Prompt: Nothing is to be output except the lines from the one containing "Bahçe (161, 22)" through the end of the material, each reproduced exactly.

*** Begin section ***

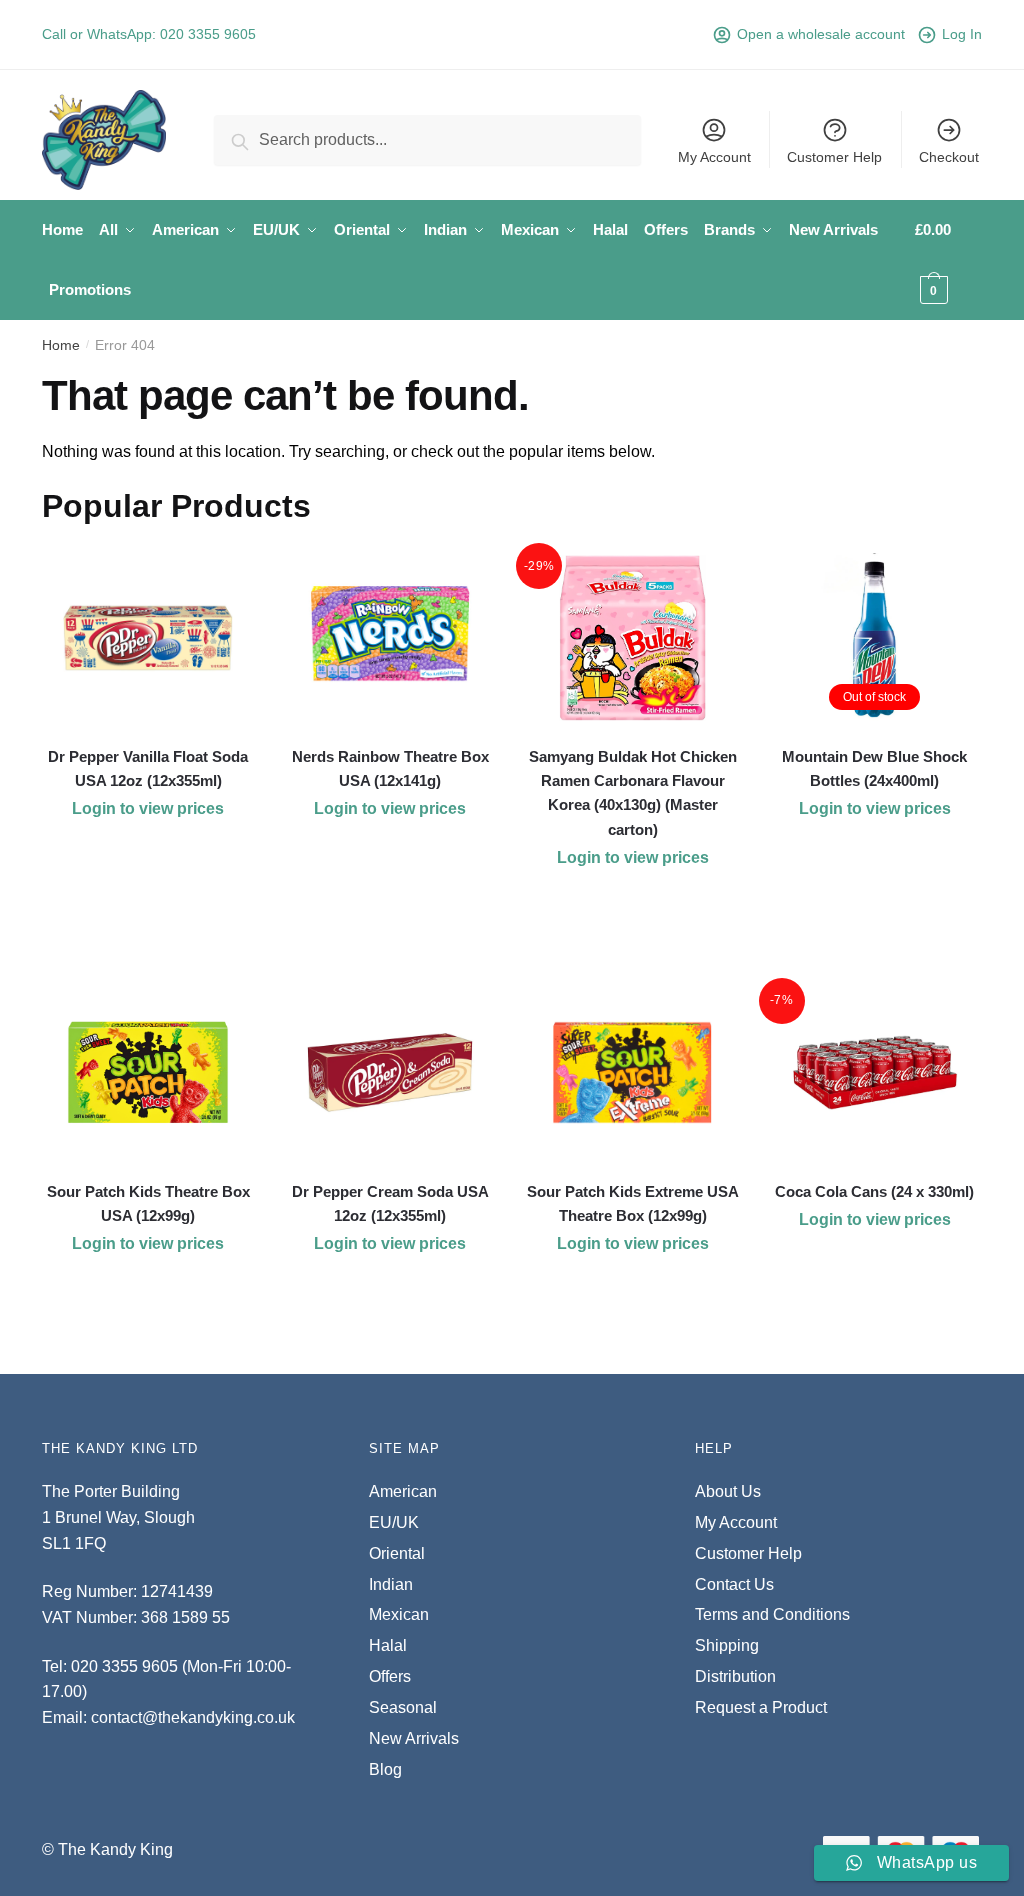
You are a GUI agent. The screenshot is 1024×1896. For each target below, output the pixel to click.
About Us (728, 1491)
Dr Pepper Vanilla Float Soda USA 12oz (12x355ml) (148, 768)
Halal (388, 1645)
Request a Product (761, 1707)
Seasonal (403, 1707)
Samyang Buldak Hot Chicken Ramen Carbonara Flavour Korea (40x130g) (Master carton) (633, 793)
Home (61, 345)
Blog (385, 1769)
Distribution (735, 1676)
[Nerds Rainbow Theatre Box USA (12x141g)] (390, 638)
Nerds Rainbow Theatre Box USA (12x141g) (390, 768)
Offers (390, 1676)
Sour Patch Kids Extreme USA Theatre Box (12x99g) (632, 1203)
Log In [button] (962, 34)
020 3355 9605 (208, 34)
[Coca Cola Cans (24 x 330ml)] (875, 1073)
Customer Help (834, 157)
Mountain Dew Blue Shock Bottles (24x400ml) (874, 768)
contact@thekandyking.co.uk (193, 1717)
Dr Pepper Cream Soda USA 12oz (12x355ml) (390, 1203)
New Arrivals (414, 1738)
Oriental (397, 1553)
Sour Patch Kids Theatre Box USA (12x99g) (148, 1203)
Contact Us (734, 1584)
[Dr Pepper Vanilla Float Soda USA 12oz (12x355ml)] (148, 638)
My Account (714, 157)
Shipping (727, 1645)
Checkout (949, 157)
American (403, 1491)
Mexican (399, 1614)
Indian (391, 1584)
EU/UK (394, 1522)
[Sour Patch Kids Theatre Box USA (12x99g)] (148, 1073)
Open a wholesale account (821, 34)
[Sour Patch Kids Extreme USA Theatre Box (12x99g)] (632, 1073)
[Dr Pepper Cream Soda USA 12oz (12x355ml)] (390, 1073)
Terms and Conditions (772, 1614)
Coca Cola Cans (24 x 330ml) (874, 1191)
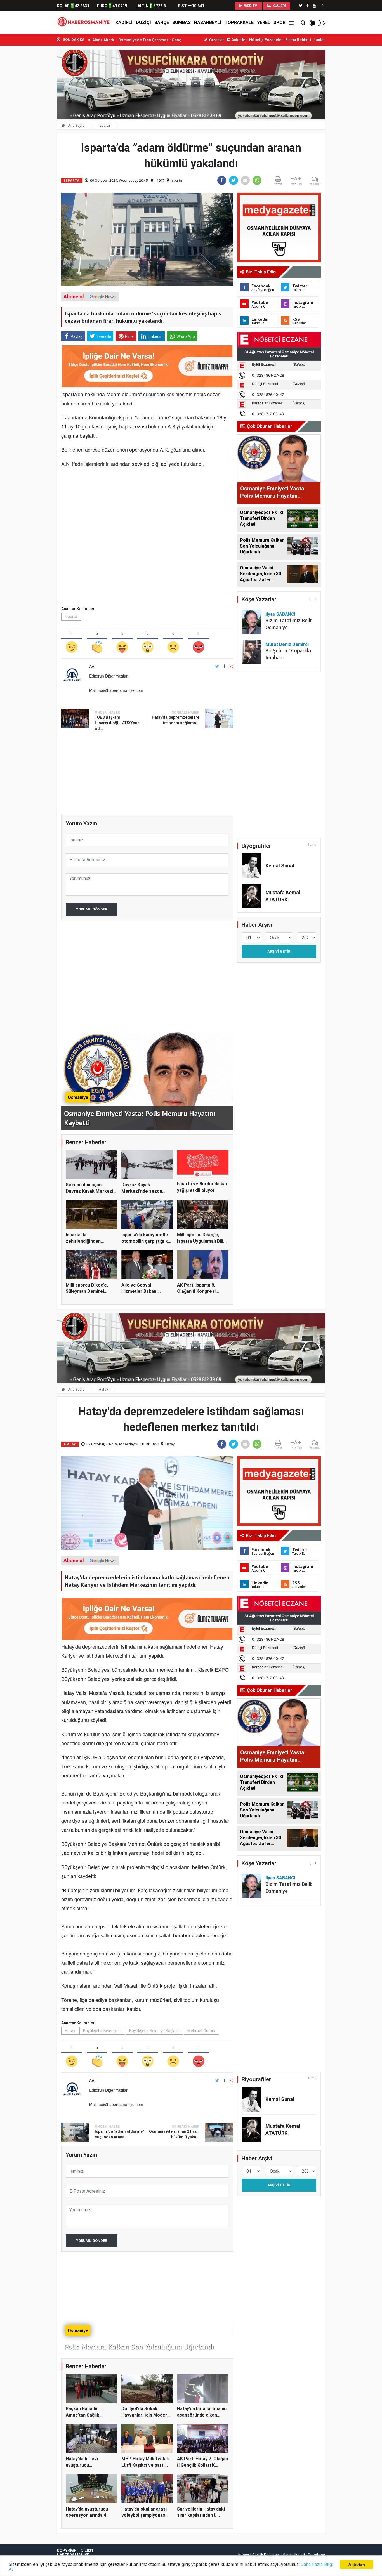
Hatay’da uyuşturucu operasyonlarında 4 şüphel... (87, 2515)
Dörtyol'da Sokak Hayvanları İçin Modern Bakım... (145, 2415)
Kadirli (124, 22)
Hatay (103, 1389)
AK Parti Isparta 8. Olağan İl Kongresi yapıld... (196, 1291)
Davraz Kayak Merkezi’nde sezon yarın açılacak (141, 1191)
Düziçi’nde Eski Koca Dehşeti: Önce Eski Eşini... (157, 40)
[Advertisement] (31, 123)
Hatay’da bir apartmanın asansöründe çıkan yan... (202, 2415)
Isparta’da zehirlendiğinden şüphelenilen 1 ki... (85, 1241)
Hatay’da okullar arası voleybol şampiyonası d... (144, 2515)
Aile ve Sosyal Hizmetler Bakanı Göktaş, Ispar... (139, 1291)
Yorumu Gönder (91, 909)
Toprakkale (239, 22)
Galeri (279, 6)
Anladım (356, 2564)
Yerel (263, 22)
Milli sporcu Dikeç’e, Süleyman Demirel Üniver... (87, 1291)
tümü (312, 844)
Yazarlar (216, 39)
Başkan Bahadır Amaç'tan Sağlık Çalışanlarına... (82, 2415)
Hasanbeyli (207, 22)
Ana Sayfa (75, 125)
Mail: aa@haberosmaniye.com (116, 690)
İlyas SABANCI (280, 614)
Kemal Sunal (279, 866)
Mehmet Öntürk (201, 2030)
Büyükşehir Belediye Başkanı (154, 2030)
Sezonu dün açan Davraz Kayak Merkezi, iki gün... (90, 1191)
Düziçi (143, 22)
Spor (279, 22)
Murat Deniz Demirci (287, 644)
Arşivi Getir (278, 951)
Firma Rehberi (298, 39)
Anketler (238, 39)
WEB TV (250, 6)
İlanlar (319, 39)
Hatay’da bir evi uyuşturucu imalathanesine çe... (87, 2465)
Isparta (104, 125)
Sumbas (181, 22)
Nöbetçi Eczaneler (266, 39)
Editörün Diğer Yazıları (108, 676)
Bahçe (161, 22)
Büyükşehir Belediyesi (102, 2030)
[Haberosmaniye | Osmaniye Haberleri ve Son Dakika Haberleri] (85, 23)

*** End section ***

Your response:
Bahçe (161, 22)
Büyükşehir Belediyesi (102, 2030)
[Haberosmaniye | Osmaniye Haberleri ve Son Dakika Haberleri] (85, 23)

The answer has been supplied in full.